(Beginning of DATASET RECORDS)
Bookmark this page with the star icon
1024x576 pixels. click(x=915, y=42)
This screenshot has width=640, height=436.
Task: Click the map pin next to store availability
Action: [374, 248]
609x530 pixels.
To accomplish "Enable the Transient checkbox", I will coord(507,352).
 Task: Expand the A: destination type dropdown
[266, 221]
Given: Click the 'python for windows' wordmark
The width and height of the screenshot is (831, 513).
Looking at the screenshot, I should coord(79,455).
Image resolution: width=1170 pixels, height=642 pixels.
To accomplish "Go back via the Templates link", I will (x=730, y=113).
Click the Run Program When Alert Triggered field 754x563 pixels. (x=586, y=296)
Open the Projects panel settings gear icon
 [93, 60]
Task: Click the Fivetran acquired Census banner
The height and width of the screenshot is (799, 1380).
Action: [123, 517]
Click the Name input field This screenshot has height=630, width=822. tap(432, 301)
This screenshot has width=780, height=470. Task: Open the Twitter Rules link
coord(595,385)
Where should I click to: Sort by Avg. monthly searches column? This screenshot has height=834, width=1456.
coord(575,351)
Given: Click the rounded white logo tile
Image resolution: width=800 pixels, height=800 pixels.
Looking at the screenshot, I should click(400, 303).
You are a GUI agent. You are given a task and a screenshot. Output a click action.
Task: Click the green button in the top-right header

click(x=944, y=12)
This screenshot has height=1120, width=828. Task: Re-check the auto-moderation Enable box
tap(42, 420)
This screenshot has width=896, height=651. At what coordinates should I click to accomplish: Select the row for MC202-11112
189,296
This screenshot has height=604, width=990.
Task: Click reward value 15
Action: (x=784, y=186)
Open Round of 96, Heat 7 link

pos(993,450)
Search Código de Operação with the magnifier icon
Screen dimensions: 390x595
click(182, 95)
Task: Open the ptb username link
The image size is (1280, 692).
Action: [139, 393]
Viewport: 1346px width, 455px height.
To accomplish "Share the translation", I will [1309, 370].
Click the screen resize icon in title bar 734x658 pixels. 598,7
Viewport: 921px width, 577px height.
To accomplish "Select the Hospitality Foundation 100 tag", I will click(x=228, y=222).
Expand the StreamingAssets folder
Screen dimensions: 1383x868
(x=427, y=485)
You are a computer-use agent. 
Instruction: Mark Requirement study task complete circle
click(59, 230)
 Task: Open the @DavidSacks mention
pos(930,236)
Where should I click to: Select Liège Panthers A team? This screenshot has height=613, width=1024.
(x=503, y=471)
(End of DATASET RECORDS)
YOUR ASSIGNMENT: Give the number of lines in the data that contain the word "field", and add no other text.

OUTPUT OF THE EXERCISE: 2